[Records from a data source]
....
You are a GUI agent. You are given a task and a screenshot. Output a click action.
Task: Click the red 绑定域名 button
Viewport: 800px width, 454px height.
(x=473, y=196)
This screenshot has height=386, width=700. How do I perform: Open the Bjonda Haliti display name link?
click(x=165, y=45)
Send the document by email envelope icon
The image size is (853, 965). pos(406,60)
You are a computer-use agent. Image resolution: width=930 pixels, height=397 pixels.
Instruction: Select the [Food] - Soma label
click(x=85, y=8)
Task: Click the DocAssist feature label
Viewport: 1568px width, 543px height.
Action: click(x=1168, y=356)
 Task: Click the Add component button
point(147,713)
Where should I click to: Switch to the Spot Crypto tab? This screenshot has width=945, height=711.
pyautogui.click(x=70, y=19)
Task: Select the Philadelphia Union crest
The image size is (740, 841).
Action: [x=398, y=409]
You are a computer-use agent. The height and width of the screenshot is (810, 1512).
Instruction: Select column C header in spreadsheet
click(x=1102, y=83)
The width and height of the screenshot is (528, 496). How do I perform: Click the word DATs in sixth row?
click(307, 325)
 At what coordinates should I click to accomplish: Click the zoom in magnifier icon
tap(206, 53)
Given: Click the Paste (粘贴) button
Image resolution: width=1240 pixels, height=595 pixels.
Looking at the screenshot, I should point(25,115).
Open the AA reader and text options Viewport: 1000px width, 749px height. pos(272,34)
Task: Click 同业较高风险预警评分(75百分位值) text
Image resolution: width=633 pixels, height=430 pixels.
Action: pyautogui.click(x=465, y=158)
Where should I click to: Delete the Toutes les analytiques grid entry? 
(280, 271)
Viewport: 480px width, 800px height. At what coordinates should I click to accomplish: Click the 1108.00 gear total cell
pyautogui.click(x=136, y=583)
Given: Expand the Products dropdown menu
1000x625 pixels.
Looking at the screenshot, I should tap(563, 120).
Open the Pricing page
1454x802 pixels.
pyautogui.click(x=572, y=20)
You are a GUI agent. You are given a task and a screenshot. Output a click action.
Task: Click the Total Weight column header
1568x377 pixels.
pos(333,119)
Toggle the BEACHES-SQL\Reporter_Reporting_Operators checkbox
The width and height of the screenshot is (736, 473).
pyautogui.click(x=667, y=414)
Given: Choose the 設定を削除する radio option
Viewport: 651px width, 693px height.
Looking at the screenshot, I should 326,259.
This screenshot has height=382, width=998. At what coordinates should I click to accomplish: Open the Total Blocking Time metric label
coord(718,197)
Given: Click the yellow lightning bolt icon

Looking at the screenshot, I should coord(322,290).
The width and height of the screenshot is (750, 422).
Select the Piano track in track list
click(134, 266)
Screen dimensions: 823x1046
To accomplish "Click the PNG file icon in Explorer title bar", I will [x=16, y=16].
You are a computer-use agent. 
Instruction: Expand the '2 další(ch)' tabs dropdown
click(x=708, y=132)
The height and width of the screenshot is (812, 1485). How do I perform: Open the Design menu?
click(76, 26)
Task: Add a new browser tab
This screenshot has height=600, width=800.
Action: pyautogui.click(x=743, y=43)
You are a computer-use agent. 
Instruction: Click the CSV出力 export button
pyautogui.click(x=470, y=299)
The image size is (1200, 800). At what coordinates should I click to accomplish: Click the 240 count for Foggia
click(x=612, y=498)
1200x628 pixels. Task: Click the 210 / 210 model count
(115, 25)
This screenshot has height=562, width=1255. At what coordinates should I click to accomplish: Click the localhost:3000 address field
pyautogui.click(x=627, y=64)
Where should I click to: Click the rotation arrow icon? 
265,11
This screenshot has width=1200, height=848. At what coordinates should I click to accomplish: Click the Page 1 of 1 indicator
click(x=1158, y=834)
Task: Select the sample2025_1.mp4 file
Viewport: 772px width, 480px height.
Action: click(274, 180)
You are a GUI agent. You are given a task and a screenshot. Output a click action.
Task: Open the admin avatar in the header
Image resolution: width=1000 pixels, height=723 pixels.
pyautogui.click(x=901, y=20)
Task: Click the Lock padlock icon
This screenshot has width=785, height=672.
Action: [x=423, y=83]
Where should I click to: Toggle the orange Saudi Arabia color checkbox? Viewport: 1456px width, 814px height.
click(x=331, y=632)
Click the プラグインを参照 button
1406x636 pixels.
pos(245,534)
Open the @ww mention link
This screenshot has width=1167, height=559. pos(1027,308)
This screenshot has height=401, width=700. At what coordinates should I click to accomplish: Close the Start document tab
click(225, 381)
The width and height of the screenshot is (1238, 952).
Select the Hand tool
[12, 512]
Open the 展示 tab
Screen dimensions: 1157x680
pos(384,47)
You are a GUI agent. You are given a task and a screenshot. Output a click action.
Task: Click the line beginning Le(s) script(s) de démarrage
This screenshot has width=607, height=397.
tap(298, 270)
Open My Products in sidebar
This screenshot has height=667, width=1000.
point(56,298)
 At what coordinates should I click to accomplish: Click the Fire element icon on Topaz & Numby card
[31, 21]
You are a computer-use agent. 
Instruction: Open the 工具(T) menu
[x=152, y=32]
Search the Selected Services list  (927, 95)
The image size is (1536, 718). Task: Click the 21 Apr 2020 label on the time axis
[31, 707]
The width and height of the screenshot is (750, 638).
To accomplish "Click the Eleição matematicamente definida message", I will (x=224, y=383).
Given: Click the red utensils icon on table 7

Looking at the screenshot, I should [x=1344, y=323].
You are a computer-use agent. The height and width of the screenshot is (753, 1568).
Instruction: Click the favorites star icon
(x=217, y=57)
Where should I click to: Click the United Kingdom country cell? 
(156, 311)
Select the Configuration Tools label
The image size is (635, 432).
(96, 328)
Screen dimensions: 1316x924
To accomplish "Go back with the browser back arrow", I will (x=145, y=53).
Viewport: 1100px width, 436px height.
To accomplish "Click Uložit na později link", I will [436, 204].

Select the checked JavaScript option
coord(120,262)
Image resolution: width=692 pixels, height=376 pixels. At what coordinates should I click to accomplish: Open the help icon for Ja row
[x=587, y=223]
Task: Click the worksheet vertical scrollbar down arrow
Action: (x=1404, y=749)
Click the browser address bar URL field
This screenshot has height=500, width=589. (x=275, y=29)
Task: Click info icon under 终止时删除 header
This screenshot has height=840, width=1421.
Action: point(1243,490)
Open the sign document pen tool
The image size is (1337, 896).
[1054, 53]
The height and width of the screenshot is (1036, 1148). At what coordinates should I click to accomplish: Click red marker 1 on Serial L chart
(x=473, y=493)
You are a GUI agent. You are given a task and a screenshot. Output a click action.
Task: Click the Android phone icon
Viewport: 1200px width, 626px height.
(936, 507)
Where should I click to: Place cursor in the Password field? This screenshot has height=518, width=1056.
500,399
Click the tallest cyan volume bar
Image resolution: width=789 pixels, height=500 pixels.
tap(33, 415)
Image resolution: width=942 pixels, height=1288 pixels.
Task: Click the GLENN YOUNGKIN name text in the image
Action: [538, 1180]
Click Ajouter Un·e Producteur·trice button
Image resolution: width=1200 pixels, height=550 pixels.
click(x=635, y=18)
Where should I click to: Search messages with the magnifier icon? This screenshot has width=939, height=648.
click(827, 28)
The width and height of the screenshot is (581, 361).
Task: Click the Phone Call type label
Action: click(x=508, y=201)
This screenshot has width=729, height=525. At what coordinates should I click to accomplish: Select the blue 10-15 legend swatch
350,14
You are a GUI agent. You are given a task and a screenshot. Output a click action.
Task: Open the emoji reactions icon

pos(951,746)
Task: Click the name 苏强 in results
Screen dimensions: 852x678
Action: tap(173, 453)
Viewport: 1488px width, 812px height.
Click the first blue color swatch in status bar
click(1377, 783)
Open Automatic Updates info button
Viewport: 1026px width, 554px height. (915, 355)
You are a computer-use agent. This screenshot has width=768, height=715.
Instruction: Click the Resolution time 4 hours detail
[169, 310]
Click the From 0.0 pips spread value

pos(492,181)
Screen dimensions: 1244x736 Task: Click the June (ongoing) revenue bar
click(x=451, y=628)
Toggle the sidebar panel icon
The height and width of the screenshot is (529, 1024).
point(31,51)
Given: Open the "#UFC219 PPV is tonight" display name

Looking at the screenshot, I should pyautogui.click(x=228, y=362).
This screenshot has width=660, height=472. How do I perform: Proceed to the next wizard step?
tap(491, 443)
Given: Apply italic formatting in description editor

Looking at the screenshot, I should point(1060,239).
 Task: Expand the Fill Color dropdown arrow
....
Identify the lines of the data that contain the word "will". Copy each of them.

Output of the task:
To accomplish "Click the PNG file icon in Explorer title bar", I will [x=16, y=16].
To accomplish "Click the Eleição matematicamente definida message", I will (x=224, y=383).
To accomplish "Go back with the browser back arrow", I will (x=145, y=53).
To accomplish "Click Uložit na později link", I will [436, 204].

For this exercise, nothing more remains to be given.